Est-ce bien biblique ?

 

Par Marcel Reutenauer

 

 

«Lorsqu’on examine l’Eglise contemporaine, on ne voit pas seulement la communauté du peuple de Dieu, on trouve aussi une prolifération d’organisations ecclésiastiques locales, de dénominations, d’institutions, d’agences, d’associations, etc. Toutes ces structures n’ont bien sûr aucun fondement biblique explicite. Que faut-il en penser ? »1

Il est évident que nous ne trouvons pas de mention d’œuvres institutionnelles dans le Nouveau Testament, que ce soit dans le livre des Actes ou dans les Épitres. Par contre, nous pouvons affirmer que l’Eglise et les hommes et femmes qui la constituent ont pour vocation d’être « sel de la terre » et « lumière du monde »2… sans préjuger de la manière dont cette mission se concrétise. Les « œuvres bonnes que Dieu a préparées d’avance pour que nous les pratiquions »3 ne sont pas précisées. Être témoins du Christ consiste aussi bien en proclamation de la Parole qu’en attitudes et en actes conformes aux valeurs chrétiennes.4
 

 

Eglise et présence au monde

 
 
Dans une étude du texte d’Ephésiens 4.1-16 à propos des ministères donnés par le Christ « pour que ceux qui appartiennent à Dieu soient rendus aptes à accomplir leur service en vue de la construction du corps du Christ », Jacques BUCHHOLD5 distingue deux types d’activités : d’une part, celle de « l’Eglise réunie », c’est-à-dire le service dans la communauté chrétienne locale et, d’autre part, celle de « l’Eglise dispersée », par quoi il désigne les ministères qui s’exercent hors les murs des églises et donc particulièrement dans le cadre d’œuvres chrétiennes. Il réfute l’attitude du congrégationalisme strict selon laquelle « si l’Eglise locale avait été fidèle à sa mission, il n’y aurait pas d’œuvres missionnaires, de mouvements d’évangélisation, d’instituts bibliques ou de facultés de théologie. »
 
 
En effet, argumente l’auteur, si tout chrétien a au moins un charisme, il s’agit donc de trouver à chaque croyant une responsabilité dans la communauté qui lui permette d’exprimer ce charisme […] Cela soulève le problème du lieu d’exercice des charismes dont les croyants ont été « gratifiés ». Sont-ils appelés à les pratiquer au sein de l’Eglise réunie ou dans l’Eglise dispersée ?
 
 
Jacques BUCHHOLD nous invite à nous demander si notre conception de l’exercice des ministères, éventuellement renforcée par le congrégationalisme, n’induit pas un « enfermement du service » des croyants. Et il écrit : « Il est clair, selon Éphésiens 4.11-12, que certains, peu nombreux, ont été donnés par le Christ à l’Église « pour que ceux qui appartiennent à Dieu soient rendus aptes à accomplir leur service en vue de la construction du corps du Christ » (v. 12). Le ministère de ces chrétiens-articulations s’exerce principalement dans l’Église réunie. Mais le corps, par ses différentes parties que compose la majorité des croyants, est appelé à « fonctionner » et à servir dans son environnement : la communauté chrétienne, certes, mais aussi la création de Dieu dans ses structures familiales, sociales et professionnelles, avec sa richesse et sa corruption. N’est-ce pas précisément ce que Paul souligne dans la suite de son épître, en 4.25- 6.9, versets dans lesquels pratique communautaire et pratique sociale sont imbriquées ?

▸ **Liste**:
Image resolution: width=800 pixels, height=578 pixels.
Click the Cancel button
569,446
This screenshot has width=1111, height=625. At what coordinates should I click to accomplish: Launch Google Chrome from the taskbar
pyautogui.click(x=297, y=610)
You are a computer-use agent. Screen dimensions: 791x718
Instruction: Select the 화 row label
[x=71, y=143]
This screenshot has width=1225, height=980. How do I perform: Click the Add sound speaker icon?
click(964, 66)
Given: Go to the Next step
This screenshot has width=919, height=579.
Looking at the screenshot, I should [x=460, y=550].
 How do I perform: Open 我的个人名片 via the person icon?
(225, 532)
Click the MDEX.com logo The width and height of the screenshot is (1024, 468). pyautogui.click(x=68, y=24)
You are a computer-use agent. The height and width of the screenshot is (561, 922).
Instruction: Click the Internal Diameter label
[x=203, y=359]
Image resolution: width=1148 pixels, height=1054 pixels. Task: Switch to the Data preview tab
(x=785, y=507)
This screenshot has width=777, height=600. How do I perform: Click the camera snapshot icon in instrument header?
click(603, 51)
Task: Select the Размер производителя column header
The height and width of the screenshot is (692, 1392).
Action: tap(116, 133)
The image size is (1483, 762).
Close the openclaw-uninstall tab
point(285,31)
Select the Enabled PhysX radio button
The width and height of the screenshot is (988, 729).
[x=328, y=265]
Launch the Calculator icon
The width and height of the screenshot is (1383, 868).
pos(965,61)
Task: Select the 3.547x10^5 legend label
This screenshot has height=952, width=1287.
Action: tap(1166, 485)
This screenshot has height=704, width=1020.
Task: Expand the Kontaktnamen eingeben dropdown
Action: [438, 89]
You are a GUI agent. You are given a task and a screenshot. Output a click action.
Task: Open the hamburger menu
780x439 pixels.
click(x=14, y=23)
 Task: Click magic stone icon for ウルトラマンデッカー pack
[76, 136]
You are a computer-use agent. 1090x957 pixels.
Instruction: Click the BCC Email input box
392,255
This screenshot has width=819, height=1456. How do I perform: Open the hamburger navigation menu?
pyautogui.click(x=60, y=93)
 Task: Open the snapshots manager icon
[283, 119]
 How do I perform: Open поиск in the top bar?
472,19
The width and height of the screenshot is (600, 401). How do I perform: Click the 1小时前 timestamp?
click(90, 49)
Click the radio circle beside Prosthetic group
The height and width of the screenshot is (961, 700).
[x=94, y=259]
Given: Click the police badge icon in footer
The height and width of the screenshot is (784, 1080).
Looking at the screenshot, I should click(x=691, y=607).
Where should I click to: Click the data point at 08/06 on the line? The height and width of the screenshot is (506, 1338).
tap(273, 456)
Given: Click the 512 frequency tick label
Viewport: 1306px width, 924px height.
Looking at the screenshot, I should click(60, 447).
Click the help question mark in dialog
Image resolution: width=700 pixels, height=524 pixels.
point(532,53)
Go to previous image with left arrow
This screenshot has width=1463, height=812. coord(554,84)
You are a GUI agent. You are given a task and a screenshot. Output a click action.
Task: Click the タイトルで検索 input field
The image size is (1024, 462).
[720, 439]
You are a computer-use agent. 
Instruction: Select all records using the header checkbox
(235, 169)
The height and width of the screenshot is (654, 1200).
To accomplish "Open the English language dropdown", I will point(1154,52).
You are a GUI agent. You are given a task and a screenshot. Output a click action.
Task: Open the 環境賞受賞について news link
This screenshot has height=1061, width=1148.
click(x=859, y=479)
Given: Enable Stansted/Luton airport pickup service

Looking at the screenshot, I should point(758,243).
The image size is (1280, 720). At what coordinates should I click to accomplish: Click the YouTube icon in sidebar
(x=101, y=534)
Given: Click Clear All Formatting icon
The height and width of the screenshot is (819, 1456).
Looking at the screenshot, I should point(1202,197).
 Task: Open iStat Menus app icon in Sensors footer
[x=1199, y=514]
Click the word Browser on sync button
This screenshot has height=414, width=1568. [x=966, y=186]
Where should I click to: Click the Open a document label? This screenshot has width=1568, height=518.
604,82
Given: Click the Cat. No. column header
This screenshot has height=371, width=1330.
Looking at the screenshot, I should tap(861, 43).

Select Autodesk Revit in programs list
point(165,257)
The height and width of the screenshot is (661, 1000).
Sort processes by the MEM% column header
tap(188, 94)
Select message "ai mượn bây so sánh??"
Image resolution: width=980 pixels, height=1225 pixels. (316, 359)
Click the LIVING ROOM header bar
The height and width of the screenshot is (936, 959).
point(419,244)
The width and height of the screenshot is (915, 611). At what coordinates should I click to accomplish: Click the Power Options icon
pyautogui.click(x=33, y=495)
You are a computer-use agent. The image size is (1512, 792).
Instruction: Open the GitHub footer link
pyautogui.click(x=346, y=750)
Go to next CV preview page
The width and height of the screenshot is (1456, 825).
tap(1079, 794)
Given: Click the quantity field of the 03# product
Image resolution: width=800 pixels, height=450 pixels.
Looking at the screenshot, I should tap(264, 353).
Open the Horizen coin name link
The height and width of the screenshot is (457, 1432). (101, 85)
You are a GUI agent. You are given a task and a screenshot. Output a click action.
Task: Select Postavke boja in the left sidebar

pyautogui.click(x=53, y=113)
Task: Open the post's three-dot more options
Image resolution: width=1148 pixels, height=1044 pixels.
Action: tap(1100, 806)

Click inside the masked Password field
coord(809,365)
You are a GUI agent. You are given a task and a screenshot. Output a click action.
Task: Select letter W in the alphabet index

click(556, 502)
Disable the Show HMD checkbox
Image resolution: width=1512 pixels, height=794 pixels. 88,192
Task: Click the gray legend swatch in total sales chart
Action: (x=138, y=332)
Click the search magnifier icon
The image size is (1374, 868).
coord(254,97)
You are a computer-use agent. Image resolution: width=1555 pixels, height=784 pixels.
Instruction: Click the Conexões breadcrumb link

▸ **Consigne**: Reproduisez tel quel le passage du texte fourni qui commence par « En effet, argumente » et se termine par « l’Eglise dispersée ? ».

▸ **Résultat attendu**:
En effet, argumente l’auteur, si tout chrétien a au moins un charisme, il s’agit donc de trouver à chaque croyant une responsabilité dans la communauté qui lui permette d’exprimer ce charisme […] Cela soulève le problème du lieu d’exercice des charismes dont les croyants ont été « gratifiés ». Sont-ils appelés à les pratiquer au sein de l’Eglise réunie ou dans l’Eglise dispersée ?